Package 'cABCanalysis'

Title: Computed ABC Analysis
Description: Identify the most relative data points by dividing a numeric data set into three classes A, B, and C, where class A items are the "import few", class C items are the "trivial many" with class B items being something in between, resembling the idea of the Pareto principle. This ABC classification is done using an ABC curve, which plots cumulative "Yield" against "Effort", similar to a Lorenz curve. Class borders are then precisely mathematically defined on that curve, aiding in interpretation. Based on: Ultsch A, Lotsch J (2015) "Computed ABC Analysis for rational Selection of most informative Variables in multivariate Data". PLoS ONE 10(6): e0129767. <doi:10.1371/journal.pone.0129767>.
Authors: Jorn Lotsch [aut] (ORCID: <https://orcid.org/0000-0002-5818-6958>), André Himmelspach [aut, cre] (ORCID: <https://orcid.org/0009-0009-9857-227X>)
Maintainer: André Himmelspach <[email protected]>
License: GPL-3
Version: 1.0
Built: 2026-06-05 06:13:58 UTC
Source: https://github.com/andrehdev/cabc_analysis

Help Index


ABC Classification

Description

Divides a numeric dataset into three classes (A, B, and C) using ABC analysis. The classification is based on geometric properties of the ABC curve and identifies regions of high, balanced, and low efficiency. Class interpretation:

A: Low effort, high yield (Pareto items)
B: Balanced effort and yield
C: High effort, low yield (submarginal items)

Usage

cABC_analysis(Data, PlotIt = FALSE, useGGPlot = TRUE)

Arguments

Data

Positive numeric vector which is not uniformly distributed. If matrix or dataframe then the first column will be used.

PlotIt

Logical. If TRUE, an ABC plot is generated.

useGGPlot

Logical, default TRUE. If TRUE a ggplot2 plot is produced; if FALSE a base-R plot is produced. Only relevant when PlotIt = TRUE.

Details

Calculation of Boundaries is done on the ABC Curve (see cABC_curve) with:

Pareto Point: The point with minimal distance to (0,1) -> A|B Boundary
Breakeven Point: The point where slope equals to 1
Juren Point: The point with minimal distance to (BreakevenPoint_x,1) -> B|C Boundary

For more calculation details see: Ultsch A, Lotsch J (2015) "Computed ABC Analysis for rational Selection of most informative Variables in multivariate Data". PLoS ONE 10(6): e0129767. <doi:10.1371/journal.pone.0129767>.

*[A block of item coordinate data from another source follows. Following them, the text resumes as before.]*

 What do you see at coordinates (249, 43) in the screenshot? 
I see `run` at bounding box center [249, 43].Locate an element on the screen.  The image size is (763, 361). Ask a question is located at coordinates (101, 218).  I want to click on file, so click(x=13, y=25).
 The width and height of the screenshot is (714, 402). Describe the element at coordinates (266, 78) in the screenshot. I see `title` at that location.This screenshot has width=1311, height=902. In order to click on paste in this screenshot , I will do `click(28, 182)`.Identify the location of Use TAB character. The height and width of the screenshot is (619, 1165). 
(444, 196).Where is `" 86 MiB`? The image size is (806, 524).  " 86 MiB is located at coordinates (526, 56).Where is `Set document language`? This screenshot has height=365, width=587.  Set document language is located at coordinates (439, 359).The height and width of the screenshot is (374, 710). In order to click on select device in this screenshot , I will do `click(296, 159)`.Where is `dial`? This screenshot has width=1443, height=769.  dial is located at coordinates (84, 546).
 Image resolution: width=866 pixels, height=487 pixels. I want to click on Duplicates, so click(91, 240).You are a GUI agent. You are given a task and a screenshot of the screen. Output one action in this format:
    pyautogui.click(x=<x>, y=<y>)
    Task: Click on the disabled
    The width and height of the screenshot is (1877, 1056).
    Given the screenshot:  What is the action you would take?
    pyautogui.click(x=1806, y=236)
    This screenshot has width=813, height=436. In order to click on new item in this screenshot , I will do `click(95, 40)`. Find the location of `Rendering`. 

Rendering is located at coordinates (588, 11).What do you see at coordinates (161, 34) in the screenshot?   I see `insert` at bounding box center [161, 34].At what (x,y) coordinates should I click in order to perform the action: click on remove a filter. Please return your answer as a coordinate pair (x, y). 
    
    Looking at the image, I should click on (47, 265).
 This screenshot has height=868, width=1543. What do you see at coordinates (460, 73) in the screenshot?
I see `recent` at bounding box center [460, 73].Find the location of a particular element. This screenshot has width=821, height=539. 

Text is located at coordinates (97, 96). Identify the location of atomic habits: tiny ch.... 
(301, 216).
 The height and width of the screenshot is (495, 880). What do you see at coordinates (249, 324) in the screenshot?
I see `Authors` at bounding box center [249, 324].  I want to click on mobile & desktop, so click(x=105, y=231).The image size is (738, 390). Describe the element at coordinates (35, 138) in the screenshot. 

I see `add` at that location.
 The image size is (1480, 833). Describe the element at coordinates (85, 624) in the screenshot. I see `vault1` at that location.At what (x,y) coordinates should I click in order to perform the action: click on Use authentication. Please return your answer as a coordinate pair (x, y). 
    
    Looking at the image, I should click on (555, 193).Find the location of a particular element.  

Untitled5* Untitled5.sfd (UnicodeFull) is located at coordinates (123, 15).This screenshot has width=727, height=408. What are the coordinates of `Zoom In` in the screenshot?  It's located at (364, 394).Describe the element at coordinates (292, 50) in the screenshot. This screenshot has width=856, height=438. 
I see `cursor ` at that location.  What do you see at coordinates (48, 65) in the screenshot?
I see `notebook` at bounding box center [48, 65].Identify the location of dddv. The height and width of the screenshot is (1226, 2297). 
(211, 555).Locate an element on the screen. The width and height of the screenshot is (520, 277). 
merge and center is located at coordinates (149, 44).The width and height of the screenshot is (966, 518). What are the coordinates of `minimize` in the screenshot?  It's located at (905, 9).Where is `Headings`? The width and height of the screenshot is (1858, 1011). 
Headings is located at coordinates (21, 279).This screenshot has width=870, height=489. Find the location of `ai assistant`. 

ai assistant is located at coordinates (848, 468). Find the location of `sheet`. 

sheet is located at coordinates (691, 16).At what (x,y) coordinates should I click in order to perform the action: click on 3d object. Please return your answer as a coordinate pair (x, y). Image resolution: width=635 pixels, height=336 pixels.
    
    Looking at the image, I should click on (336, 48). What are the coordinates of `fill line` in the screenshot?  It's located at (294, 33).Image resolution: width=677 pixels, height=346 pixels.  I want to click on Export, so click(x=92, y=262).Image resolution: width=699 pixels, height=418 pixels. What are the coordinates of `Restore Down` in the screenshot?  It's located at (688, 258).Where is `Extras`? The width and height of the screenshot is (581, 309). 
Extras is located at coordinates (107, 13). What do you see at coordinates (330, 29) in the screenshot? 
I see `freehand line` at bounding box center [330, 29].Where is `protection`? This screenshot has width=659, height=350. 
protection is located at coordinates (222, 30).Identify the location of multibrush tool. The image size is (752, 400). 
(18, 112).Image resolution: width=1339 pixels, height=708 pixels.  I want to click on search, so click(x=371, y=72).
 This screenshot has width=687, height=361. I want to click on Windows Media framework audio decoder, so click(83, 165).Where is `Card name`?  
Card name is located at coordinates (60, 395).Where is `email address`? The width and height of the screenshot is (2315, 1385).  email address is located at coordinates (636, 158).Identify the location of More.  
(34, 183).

Data cleaning: Before classification, non-numeric values and NAs are coerced to 0, negative values are set to 0. A warning is issued when items are converted. If a matrix or data frame is supplied, only the first column is used.

Degenerate inputs (single point, all-identical values, very small datasets) are caught before curve fitting, see cABC_handle_specials for the full behavior. Boundary duplicate values that span two classes after classification are resolved by cABC_postprocess_classes. In both cases a warning is issued when a special case is triggered.

Value

A list containing:

Aind, Bind, Cind

Integer vectors of indices (into the original Data) for items assigned to classes A, B, and C respectively. In special-case returns (single point or all-identical), only Aind is populated; Bind and Cind are integer(0).

ABexchanged

Logical; TRUE if the Pareto point and Break-even point were swapped to maintain coordinate logic (i.e. the Break-even point was to the left of the Pareto point on the curve).

A, B, C

c(x, y) coordinates for the Pareto point (A), the Break-even point (B), and the Submarginal point (C). NULL in special-case returns.

smallestAData

Cumulative yield at the boundary of Class A. NULL in special-case returns.

smallestBData

Cumulative yield at the boundary of Class B. NULL in special-case returns.

AlimitIndInInterpolation

Index of the A boundary in the interpolated [p, ABC] curve. NULL in special-case returns.

BlimitIndInInterpolation

Index of the C boundary in the interpolated [p, ABC] curve. NULL in special-case returns.

p

Numeric vector of effort values (x-axis) of the interpolation curve. NULL in special-case returns.

ABC

Numeric vector of yield values (y-axis) of the interpolation curve. NULL in special-case returns.

ABLimit

Data value closest to the threshold separating Class A from Class B. NULL in special-case returns.

BCLimit

Data value closest to the threshold separating Class B from Class C. NULL in special-case returns.

Author(s)

André Himmelspach (01/2026)

Examples

data("SwissInhabitants")
abc <- cABC_analysis(SwissInhabitants, PlotIt = TRUE)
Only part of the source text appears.